I'm impressed. (Impressing me is hard to do...ask my friends or underlings at work ;) )
 
Yeah, those aren't bad either. What the actual hell is going on? I literally can't believe what I'm seeing. No ridiculous overuse of peaks, gables, and valleys. Decent brick facades. Decently scaled. No driveway pollution (think light or noise pollution but with driveways).

I'm impressed. (Impressing me is hard to do...ask my friends or underlings at work ;) )

:)

Andres Duany was involved in the design of the NOTL community (as well as Cornell, of course, and I think...North Oakville?). The execution varies but I drove through the NOTL one last year and thought it did the ersatz historical architecture thing nicely, without feeling like Disney or something.
 
Interesting article over in ibiketo.ca, at this link:

New Liberty Street but the same old crappy car-centric traffic engineering

Ugh. Toronto is building new roads, but despite all the talk about making the city more pedestrian and cycling friendly, cyclists and pedestrians are still second-class citizens.

We usually focus on old streets and making them more bike friendly by slapping on some paint where expedient, or physical barriers if we really care. It's rare that an old city like Toronto builds new roads, but as it fills in its former industrial lands with condos, a handful of new roads are being designed and built. In the Cherry Street extension in the Don Lands. In each case—even though the City is serving tens of thousands of people who would prefer to travel by transit, foot or bike—it seems that the City refuses to get out of a car-centric frame of mind. In the Don Lands, for example, the City built an extension to Cherry Street that could have easily included proper physical separation, but they pretended that we still lived in the 90s and defaulted to paint. And in Liberty Village, it's even worse, there's no cycling infrastructure at all.

Over a decade ago as Liberty Village was first being filled in with condos, the City took a decidedly suburban, car-centric approach for such a population dense neighbourhood. This has resulted in a neighbourhood that is effectively trapped by railway lines and heavy car traffic. It's now quite uncomfortable to walk or bike into and out of Liberty Village. The main east-west street, East Liberty street has no bike lanes and is always jammed full of cars.

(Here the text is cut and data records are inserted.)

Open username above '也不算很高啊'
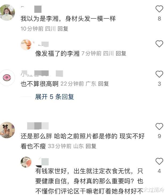Image resolution: width=167 pixels, height=196 pixels. (x=42, y=73)
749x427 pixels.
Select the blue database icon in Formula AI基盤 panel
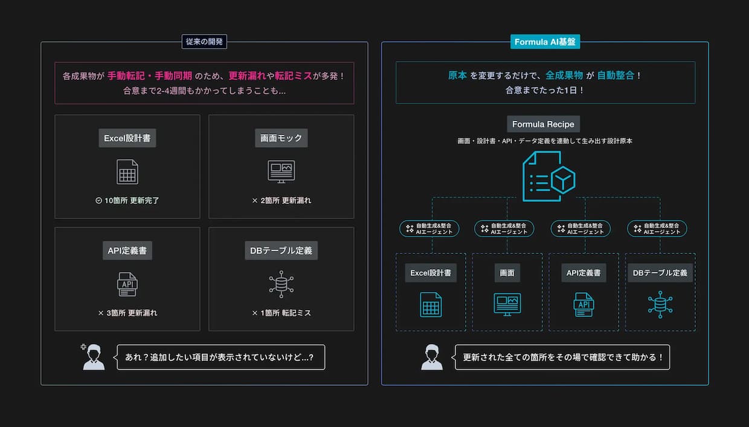tap(660, 304)
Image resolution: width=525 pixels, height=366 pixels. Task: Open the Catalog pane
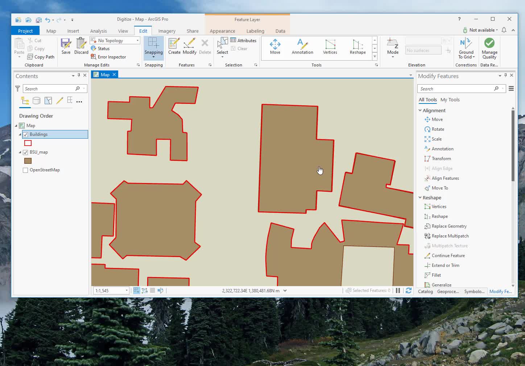pyautogui.click(x=425, y=291)
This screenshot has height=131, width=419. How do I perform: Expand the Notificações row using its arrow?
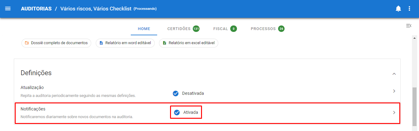point(394,113)
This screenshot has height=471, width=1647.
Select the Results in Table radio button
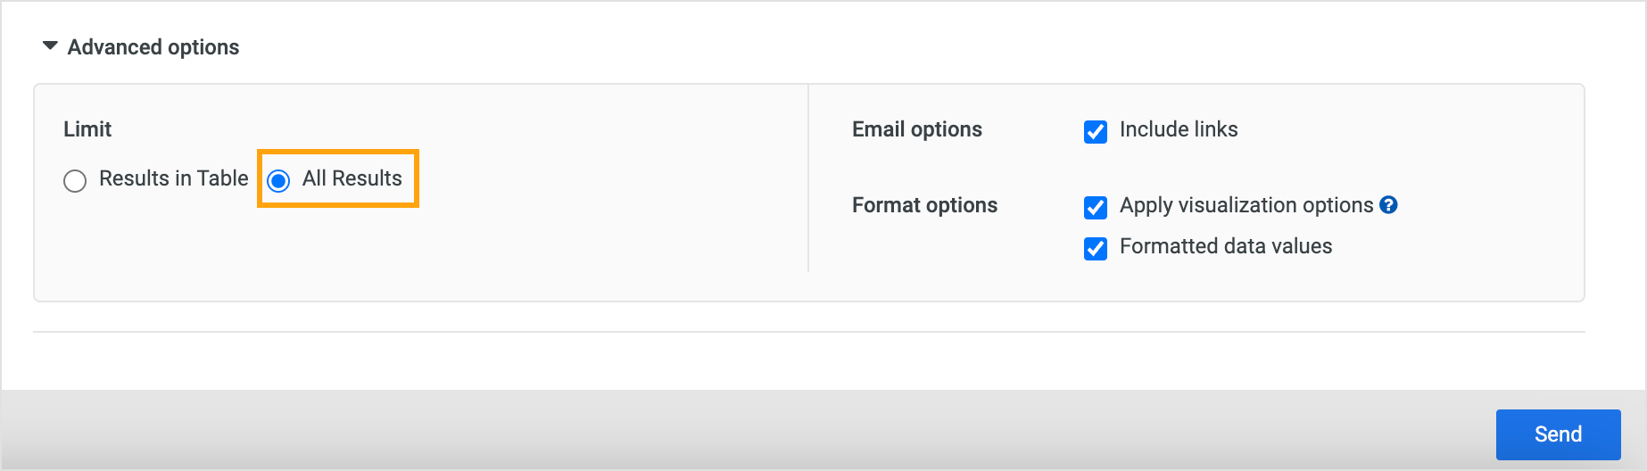(75, 181)
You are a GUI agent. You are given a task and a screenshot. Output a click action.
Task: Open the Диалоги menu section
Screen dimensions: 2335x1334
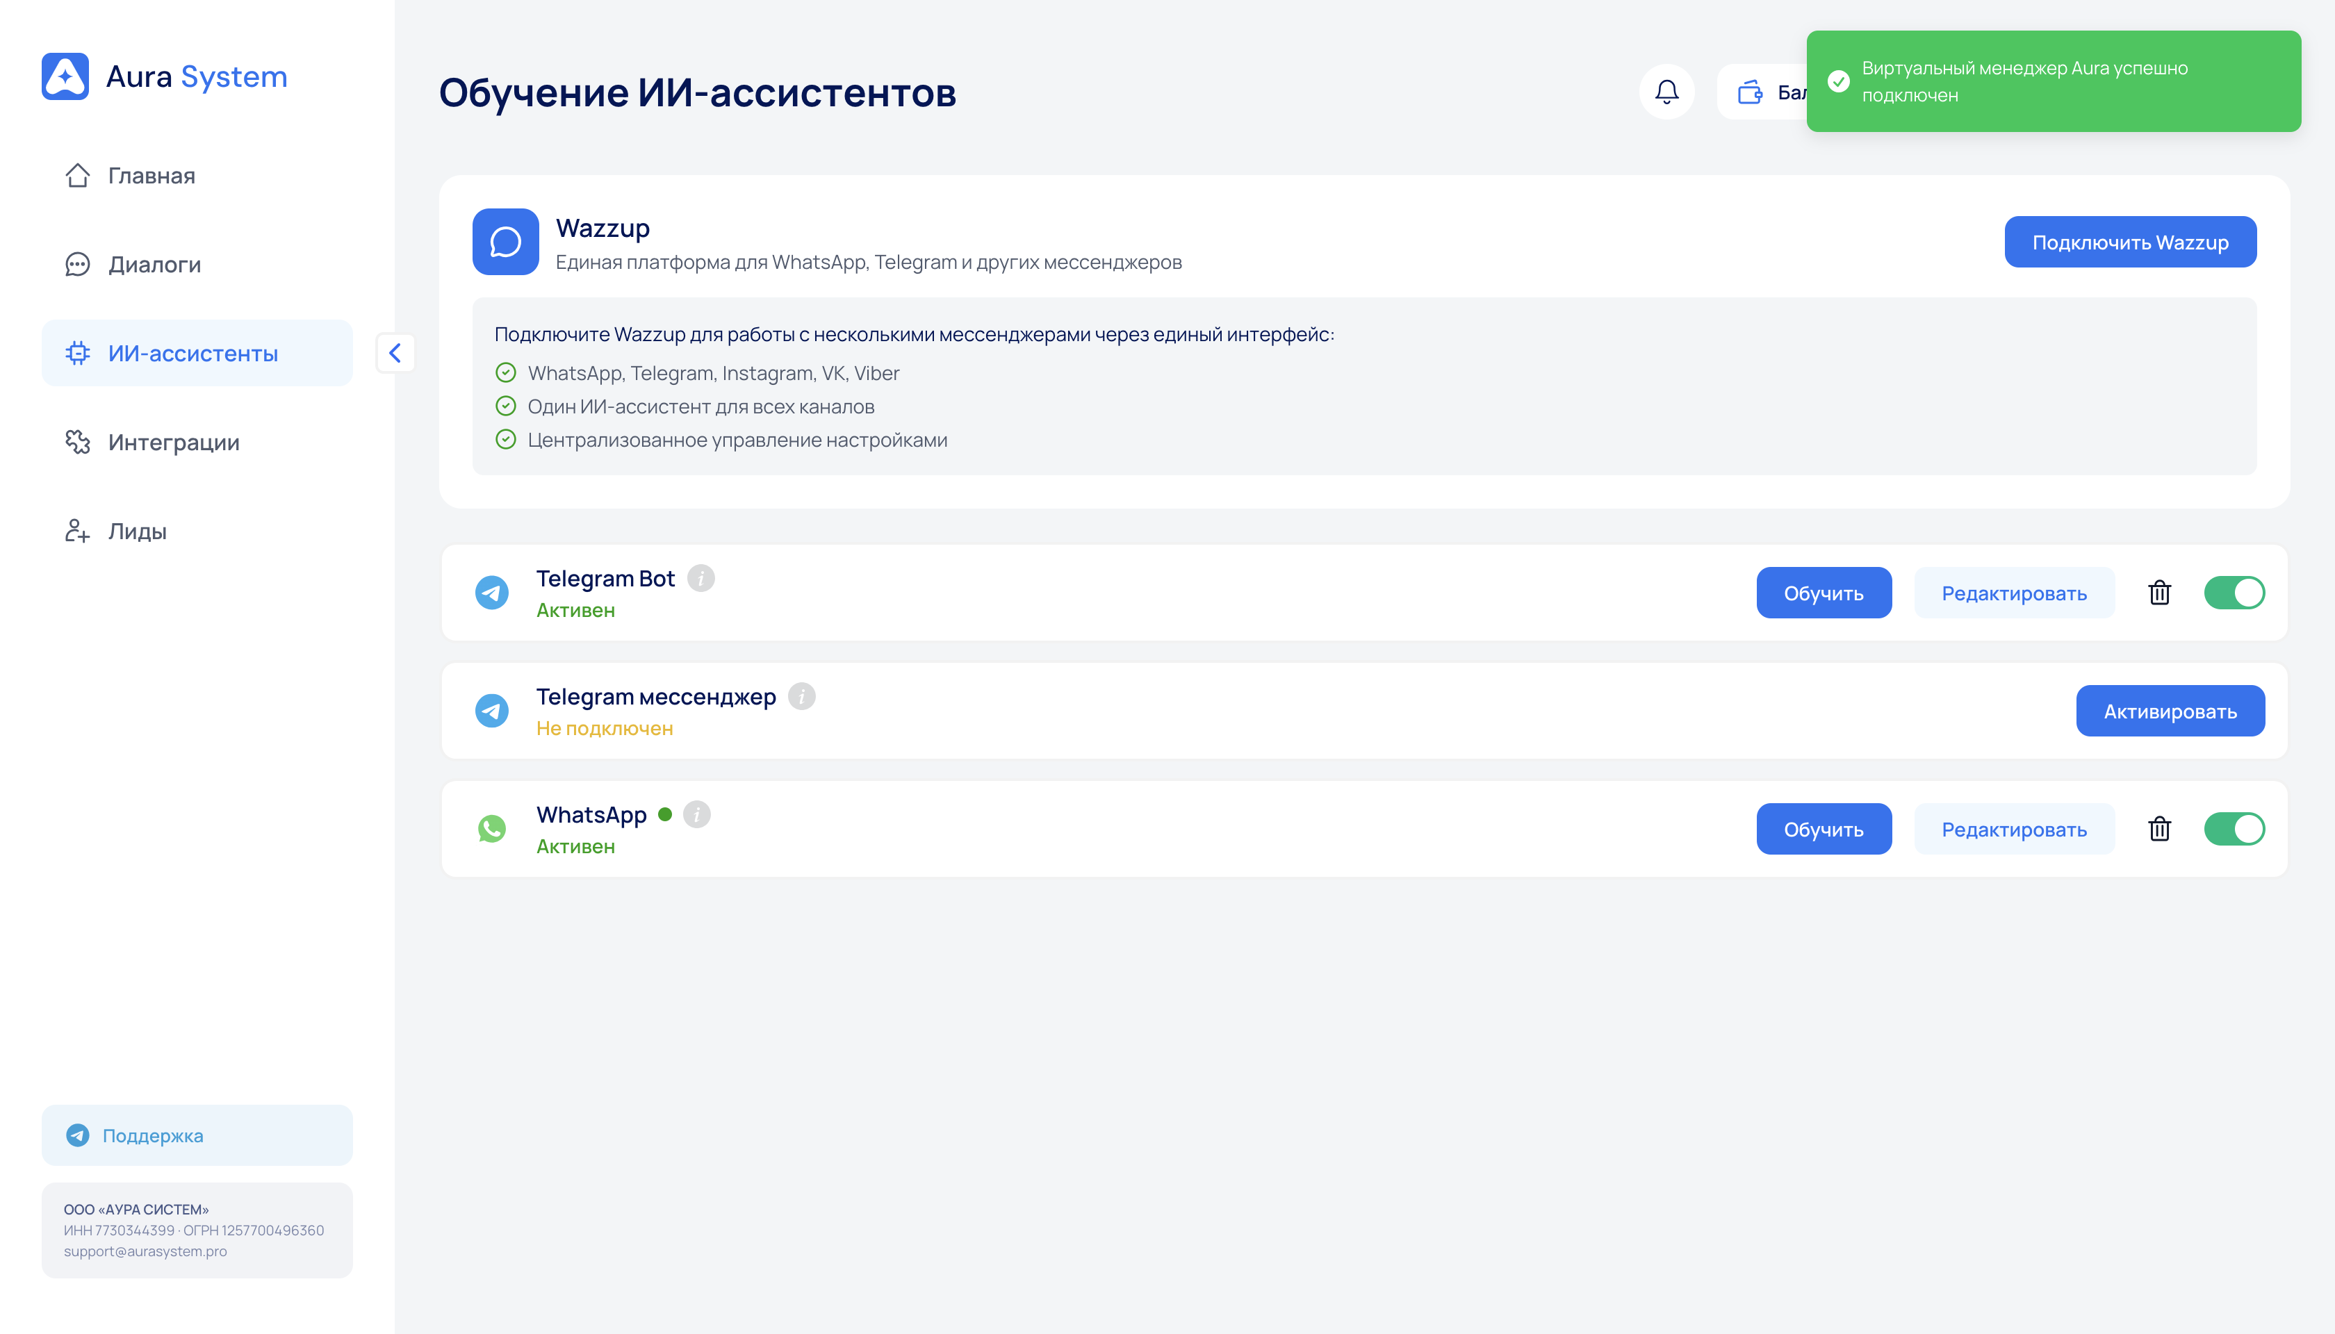pyautogui.click(x=154, y=265)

Toronto is undergoing an environmental assessment for New Liberty Street which will be just to the south of East Liberty. But even here, their old-school traffic engineering prioritized on-street parking over safe cycling. The City's proposed plan is to build a multi-use path that vanishes 300m from Strachan Ave. Multi-use paths are already a compromise, since they force two different travel modes that want to go at much different speeds to intermingle. And then to add insult to injury, the planners decided that at the intersection that it'll be all given over to cars.

Some of the detailed problems with the City's plan, as detailed by the groups:

  1. Motor vehicle lanes widen to 4.1m and the multi-use path vanishes at the private road. Without connectivity, the multi-use path is useless to children / parents / seniors.
  2. New Liberty doesn't connect for northbound Strachan or eastbound Ordnance cycling traffic, and north-south parking garage access streets nor East Liberty St. have no bicycle accommodation.
  3. Two 5.5% grades are introduced at the private road. Such slopes are difficult for children / seniors to climb, especially without any safe right-of-way to balance in.
  4. The highway off ramp-like New Liberty / Strachan intersection introduces three bicycle-car turning conflicts, has poor sight lines.
  5. The turning radii for car lanes at the New Liberty / Strachan and East Liberty / Strachan intersection encourage fast car turns through conflicts. Normalizing at 11m radius is sufficient.